Can you rewrite the rows in the stretch from the line containing "The height and width of the screenshot is (700, 2576)." through the line containing "center [11, 23].", changing "height and width" to "size" and leaving the rest untouched?

# [DATA EXTRACT]

◆ ◆ ◆

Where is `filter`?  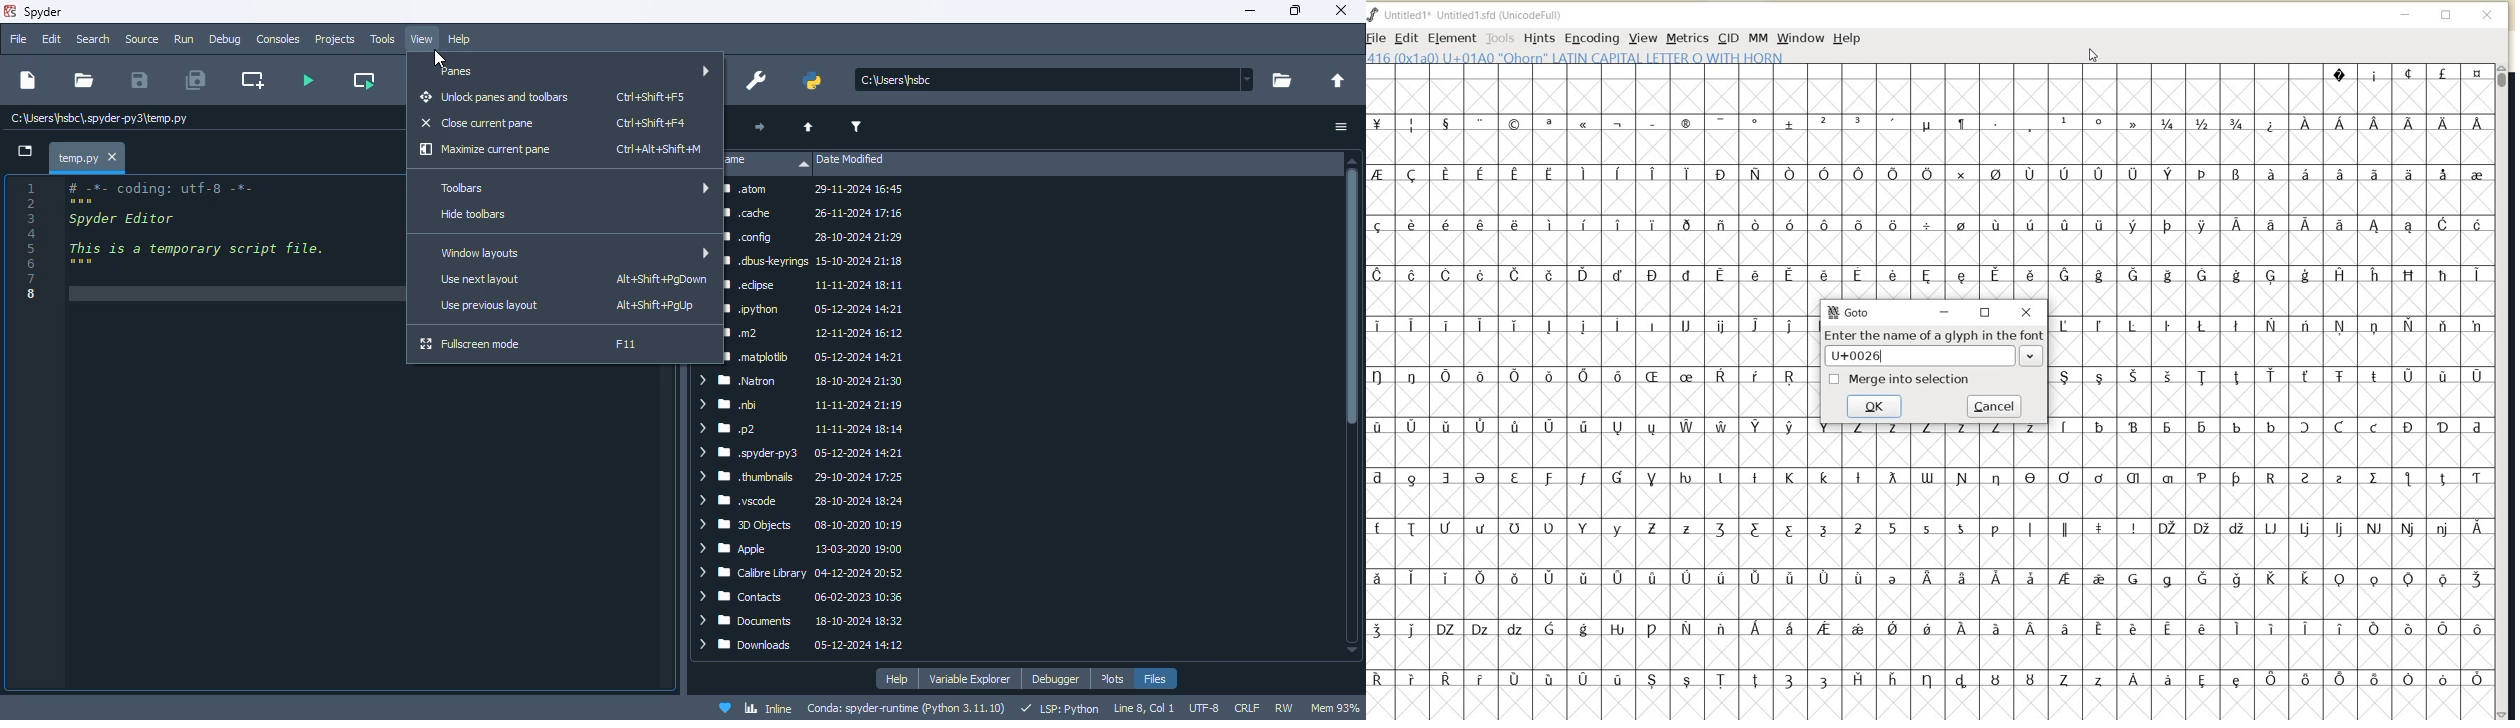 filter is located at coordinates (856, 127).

◆ ◆ ◆

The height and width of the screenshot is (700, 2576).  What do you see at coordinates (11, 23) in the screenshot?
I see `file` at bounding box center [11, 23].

◆ ◆ ◆

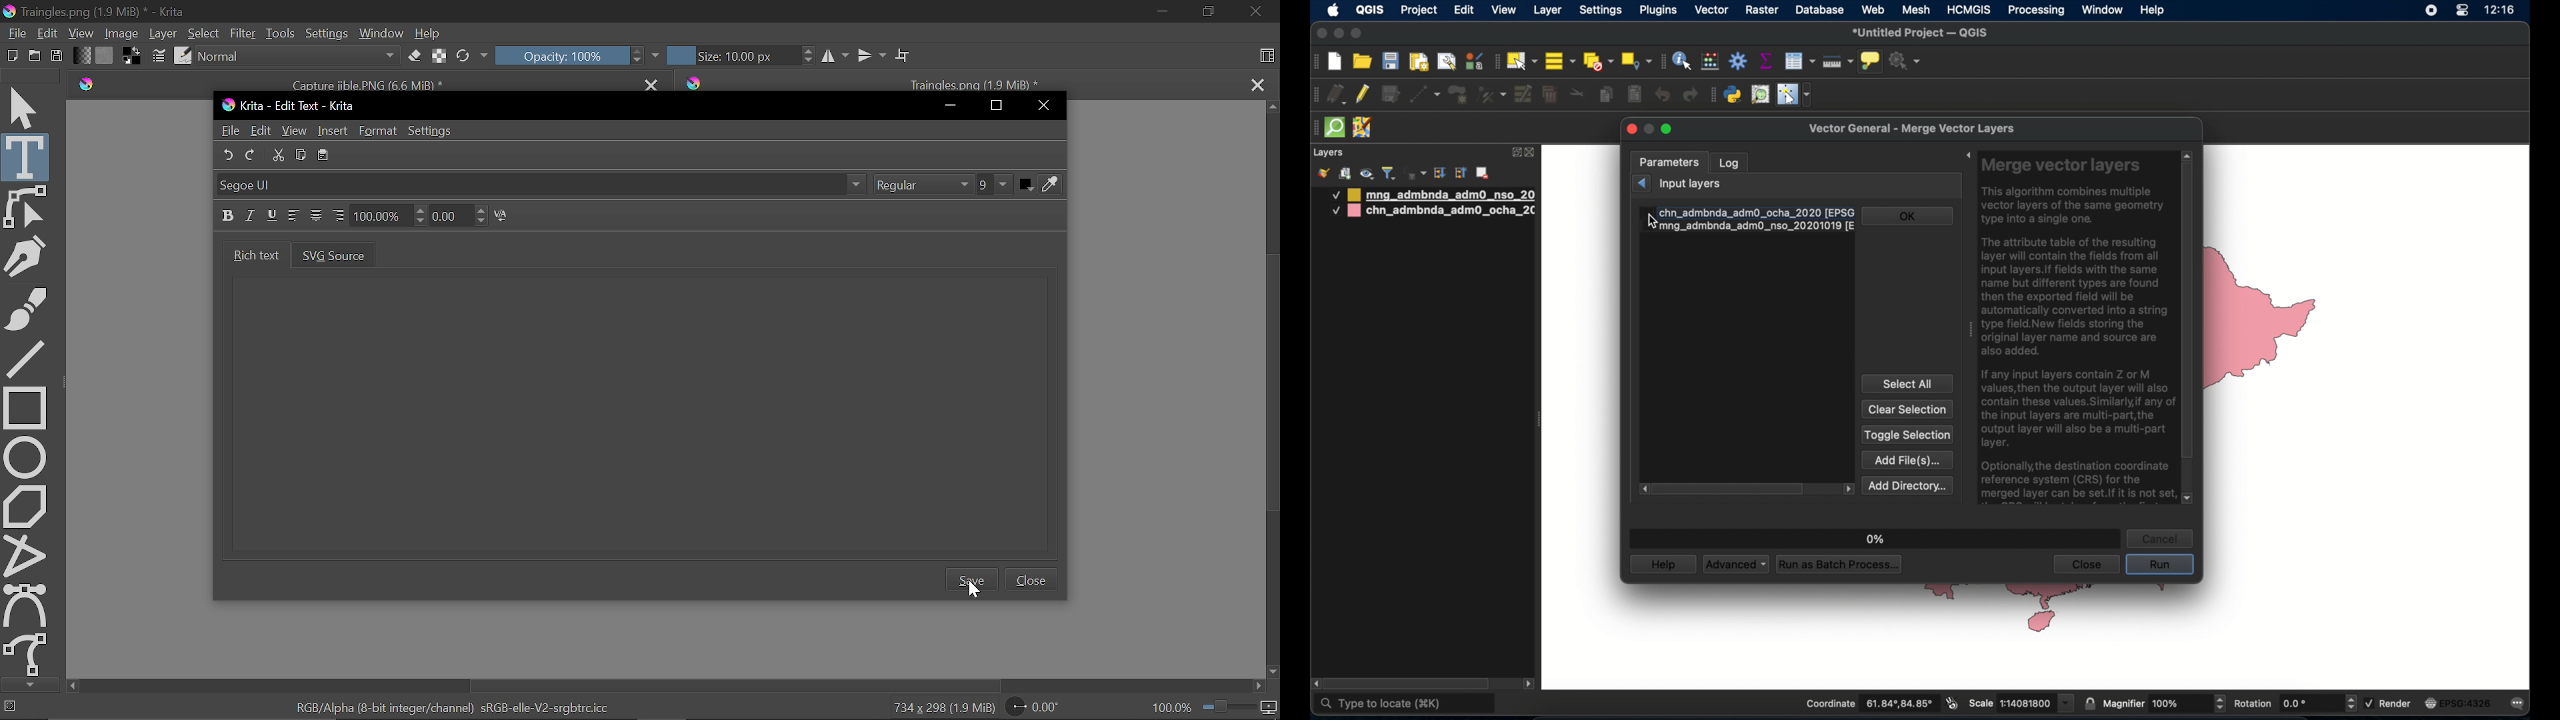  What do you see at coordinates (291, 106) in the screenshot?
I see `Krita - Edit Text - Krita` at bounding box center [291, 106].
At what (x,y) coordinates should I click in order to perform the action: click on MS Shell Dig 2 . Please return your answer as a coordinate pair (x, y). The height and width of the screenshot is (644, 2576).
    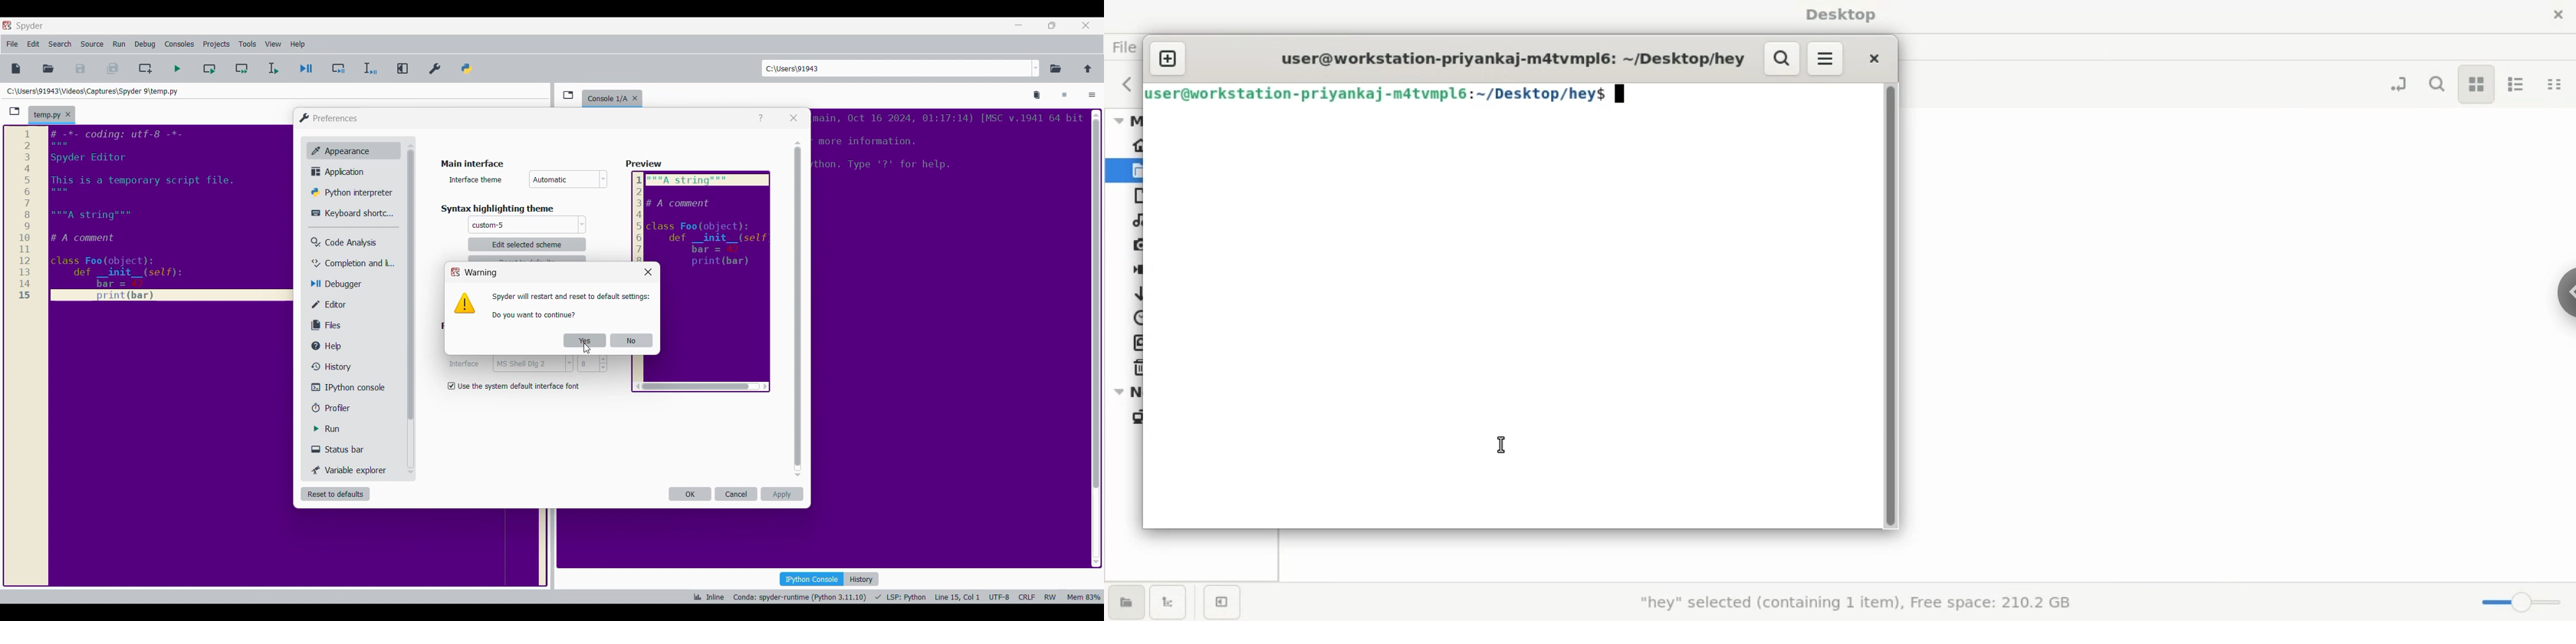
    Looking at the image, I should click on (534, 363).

◆ ◆ ◆

# [FULL RESPONSE]
The size of the screenshot is (700, 2576).  What do you see at coordinates (11, 23) in the screenshot?
I see `file` at bounding box center [11, 23].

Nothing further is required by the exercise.